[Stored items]

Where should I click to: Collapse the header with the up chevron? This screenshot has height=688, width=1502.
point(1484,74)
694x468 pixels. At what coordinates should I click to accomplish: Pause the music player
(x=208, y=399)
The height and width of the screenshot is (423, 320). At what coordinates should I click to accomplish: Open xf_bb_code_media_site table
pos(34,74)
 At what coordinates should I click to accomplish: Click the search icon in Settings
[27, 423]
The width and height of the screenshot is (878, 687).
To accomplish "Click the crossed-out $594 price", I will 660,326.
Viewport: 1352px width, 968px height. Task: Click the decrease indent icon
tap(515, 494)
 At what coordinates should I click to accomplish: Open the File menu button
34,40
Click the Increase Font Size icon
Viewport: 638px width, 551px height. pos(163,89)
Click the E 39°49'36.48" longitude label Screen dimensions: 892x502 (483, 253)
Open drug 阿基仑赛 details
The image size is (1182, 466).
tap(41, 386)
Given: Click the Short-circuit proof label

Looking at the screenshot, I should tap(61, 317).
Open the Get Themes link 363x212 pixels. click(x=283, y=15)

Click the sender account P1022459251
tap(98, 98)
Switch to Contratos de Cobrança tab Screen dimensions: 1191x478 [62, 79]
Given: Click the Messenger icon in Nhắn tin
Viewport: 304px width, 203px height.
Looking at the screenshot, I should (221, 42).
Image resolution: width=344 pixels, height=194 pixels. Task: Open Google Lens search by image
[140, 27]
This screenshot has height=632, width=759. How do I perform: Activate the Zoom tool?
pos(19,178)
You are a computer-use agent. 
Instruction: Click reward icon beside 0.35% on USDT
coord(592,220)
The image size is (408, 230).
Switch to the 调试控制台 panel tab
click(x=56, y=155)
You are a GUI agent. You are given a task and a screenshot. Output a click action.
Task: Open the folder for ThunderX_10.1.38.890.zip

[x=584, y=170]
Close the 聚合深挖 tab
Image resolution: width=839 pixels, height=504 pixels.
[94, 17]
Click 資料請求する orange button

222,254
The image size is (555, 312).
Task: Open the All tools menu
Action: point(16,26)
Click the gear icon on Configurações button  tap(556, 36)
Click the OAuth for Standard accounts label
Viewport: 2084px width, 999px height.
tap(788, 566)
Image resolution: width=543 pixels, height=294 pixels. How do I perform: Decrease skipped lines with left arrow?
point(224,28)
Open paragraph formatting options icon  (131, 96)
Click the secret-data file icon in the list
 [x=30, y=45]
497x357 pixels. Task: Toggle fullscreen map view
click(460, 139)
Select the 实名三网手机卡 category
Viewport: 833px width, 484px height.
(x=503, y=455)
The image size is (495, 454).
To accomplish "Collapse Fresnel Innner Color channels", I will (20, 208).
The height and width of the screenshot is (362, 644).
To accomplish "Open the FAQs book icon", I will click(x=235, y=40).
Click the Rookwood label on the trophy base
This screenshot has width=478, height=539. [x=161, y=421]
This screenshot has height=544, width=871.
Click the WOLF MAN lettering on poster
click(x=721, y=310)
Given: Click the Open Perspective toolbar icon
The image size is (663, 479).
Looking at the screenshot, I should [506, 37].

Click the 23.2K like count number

Required action - From the line holding "Click the WOLF MAN lettering on poster" down to the last line of the records above, restate each line exactly as written.

Response -
Click the WOLF MAN lettering on poster
click(x=721, y=310)
Given: Click the Open Perspective toolbar icon
The image size is (663, 479).
Looking at the screenshot, I should [506, 37].

Click the 23.2K like count number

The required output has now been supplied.